EXERCISE BRIEF: Repeat the records below exactly as they appear, leaving out any pictures.
● ● ● ● ● ● ●
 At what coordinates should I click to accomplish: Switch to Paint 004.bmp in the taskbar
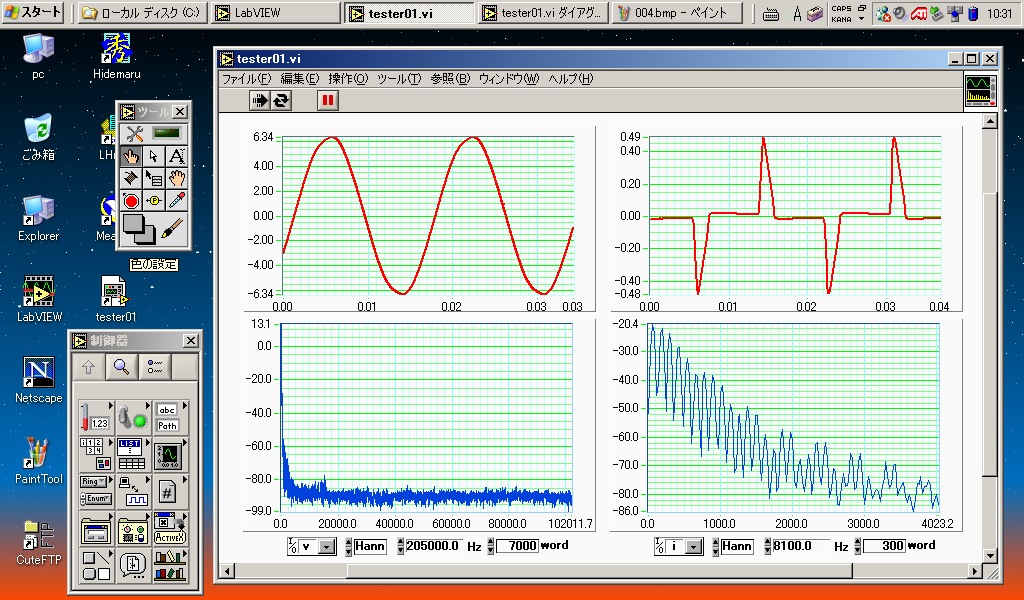677,13
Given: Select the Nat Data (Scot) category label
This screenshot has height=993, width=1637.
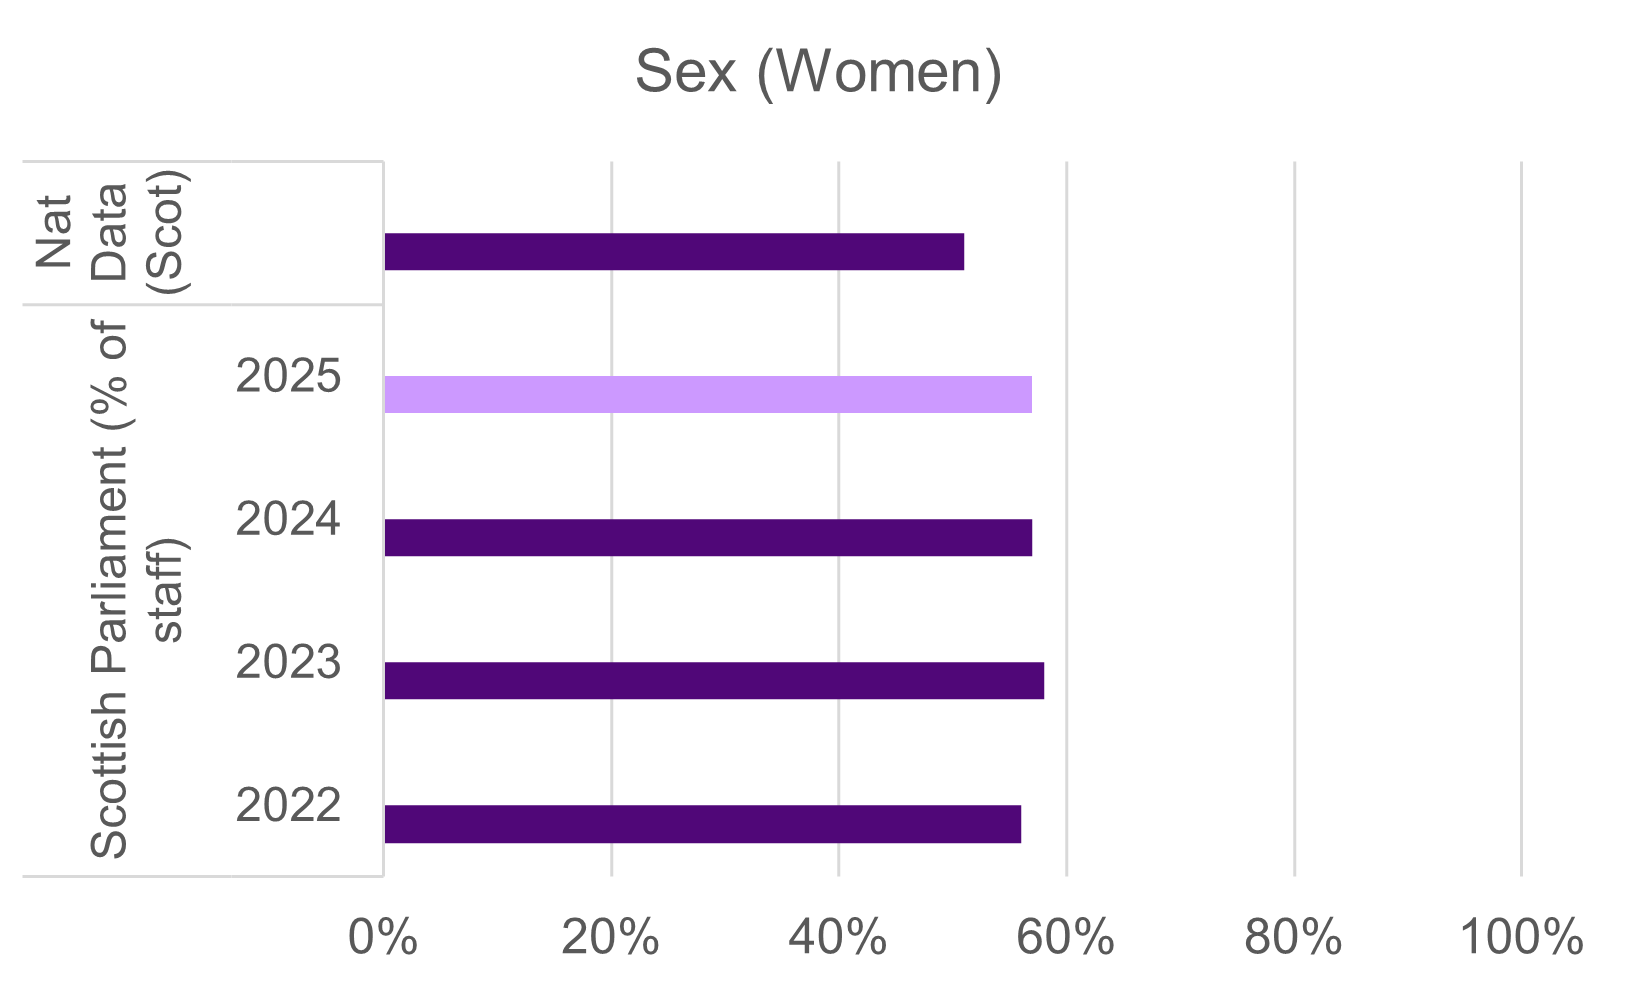Looking at the screenshot, I should 108,233.
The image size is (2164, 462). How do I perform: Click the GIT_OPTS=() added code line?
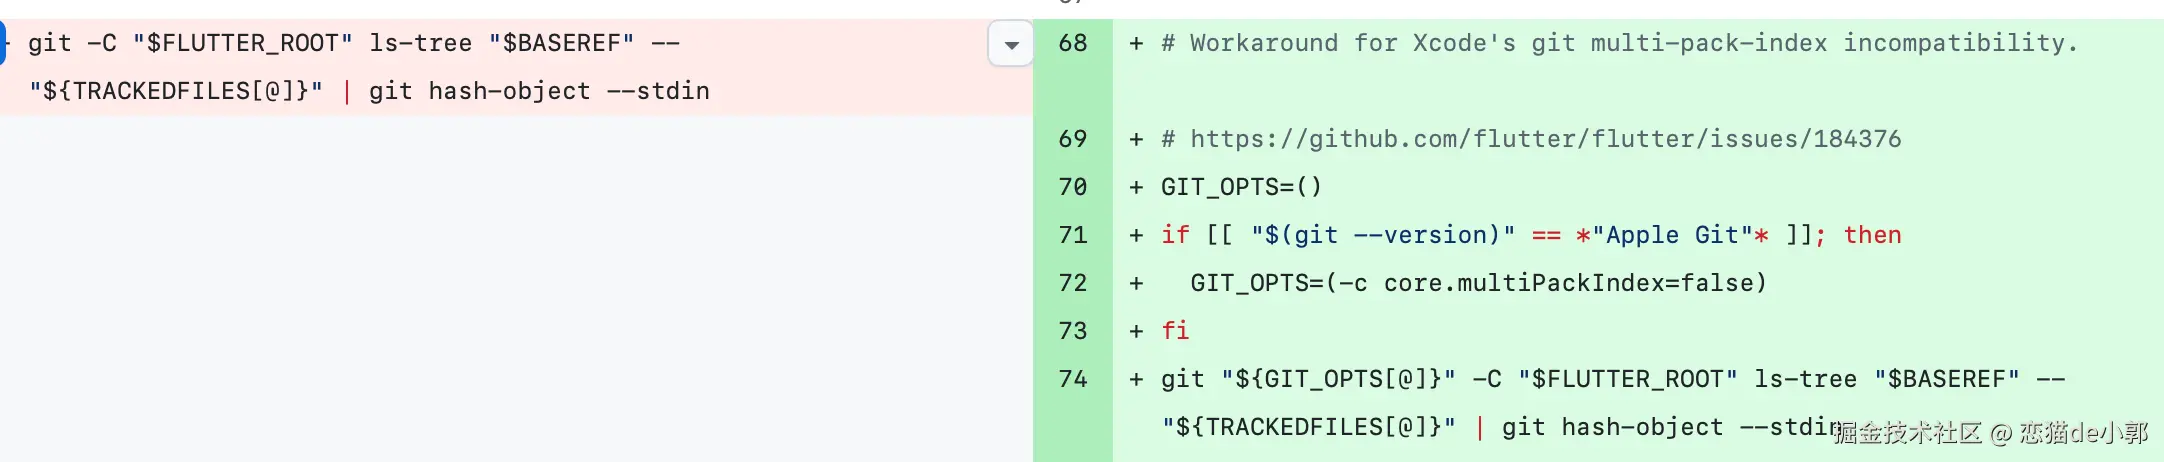tap(1241, 187)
● ● ● ● ● ● ●
ANSWER TO THIS PROBLEM:
 At what coordinates should I click to accomplish: Switch to Paint 004.bmp in the taskbar
677,13
Given: Select the Nat Data (Scot) category label
This screenshot has height=993, width=1637.
Looking at the screenshot, I should 108,233.
The image size is (2164, 462). How do I perform: Click the GIT_OPTS=() added code line?
tap(1241, 187)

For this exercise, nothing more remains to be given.